▸ **TASK PROMPT**
Repeat only the lines from the one that contains "This screenshot has height=345, width=460." through the final line of the listing below, exactly, please, without pictures.
#### SOURCE MATERIAL
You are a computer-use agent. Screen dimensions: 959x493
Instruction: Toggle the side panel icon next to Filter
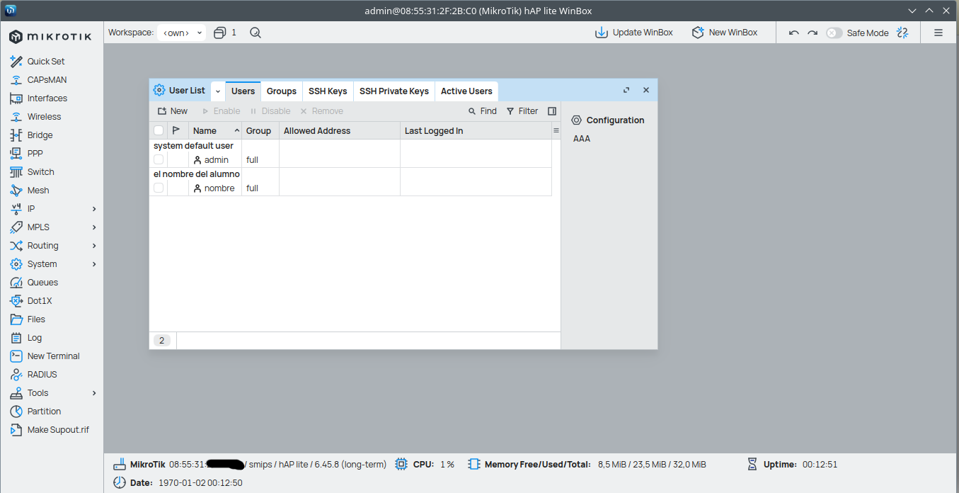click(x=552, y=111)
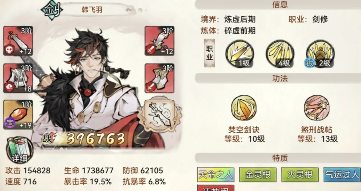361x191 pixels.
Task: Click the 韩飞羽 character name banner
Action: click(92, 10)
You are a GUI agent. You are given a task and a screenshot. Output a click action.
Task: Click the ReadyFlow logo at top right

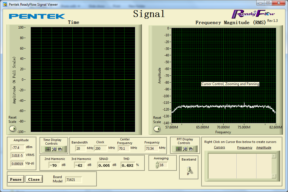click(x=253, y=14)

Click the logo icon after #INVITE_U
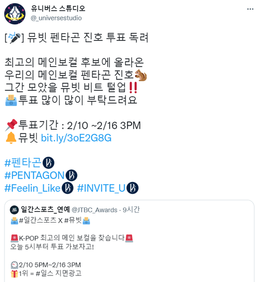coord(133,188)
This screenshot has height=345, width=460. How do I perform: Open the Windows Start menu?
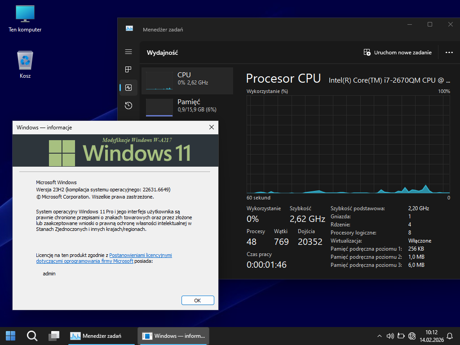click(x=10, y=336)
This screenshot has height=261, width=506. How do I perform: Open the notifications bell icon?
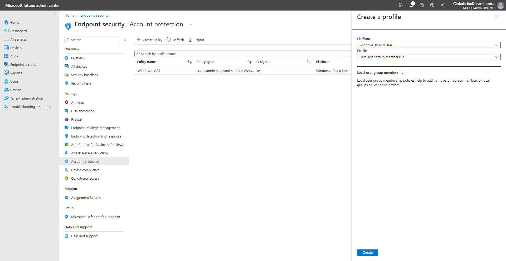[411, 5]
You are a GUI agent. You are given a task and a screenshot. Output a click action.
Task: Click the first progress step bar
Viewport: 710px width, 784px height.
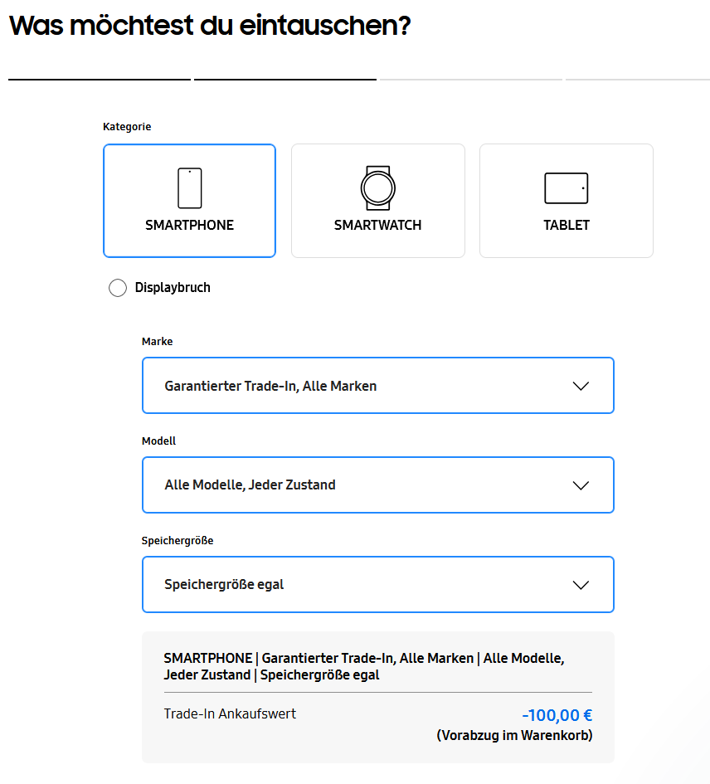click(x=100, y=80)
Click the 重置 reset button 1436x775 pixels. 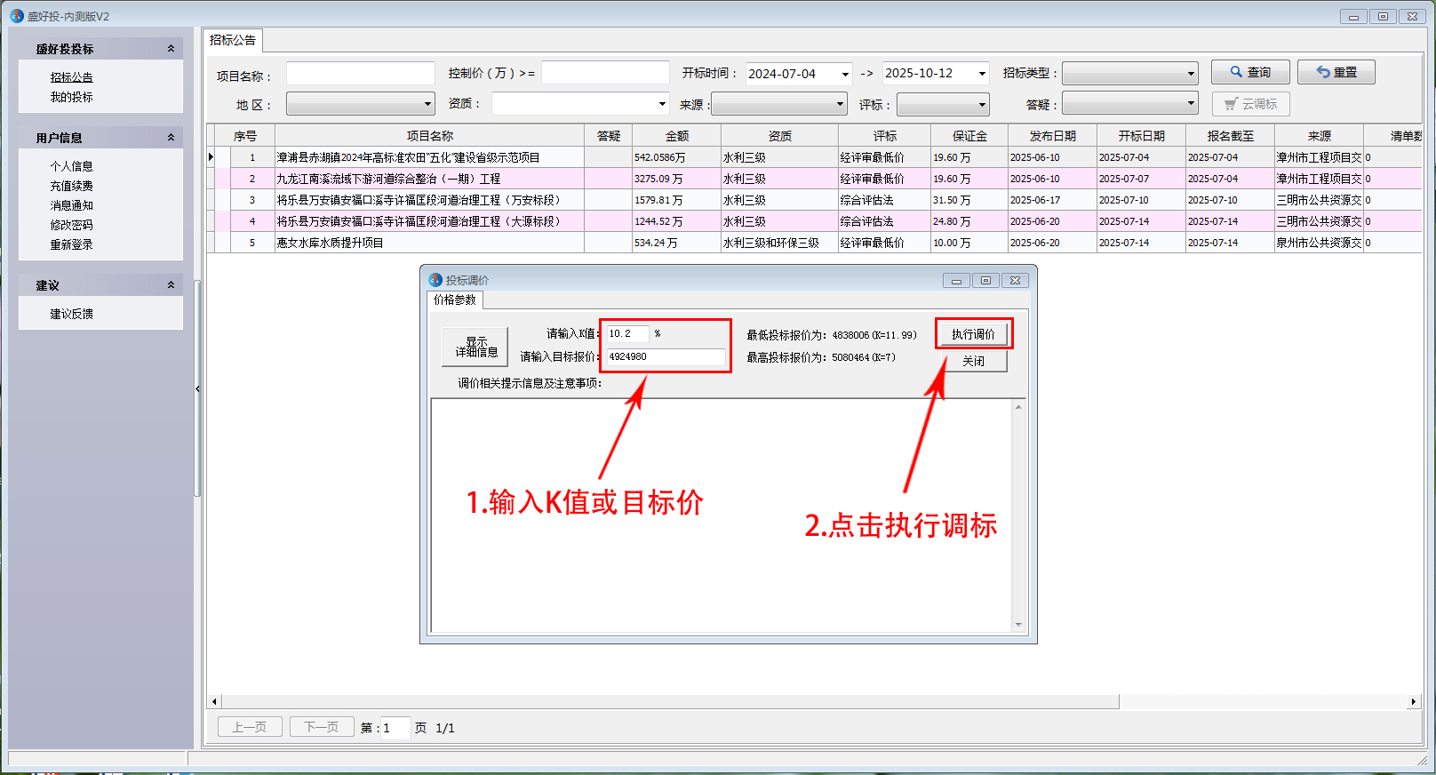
########
▸ **RESPONSE AREA**
This screenshot has height=345, width=460. How do I perform: Open the Windows Start menu?
click(x=10, y=336)
This screenshot has height=261, width=506. How do I perform: Open the notifications bell icon?
[411, 5]
You are a GUI agent. You are given a task and a screenshot. Output a click action.
Task: Click the first progress step bar
Viewport: 710px width, 784px height.
click(x=100, y=80)
Click the 重置 reset button 1436x775 pixels. 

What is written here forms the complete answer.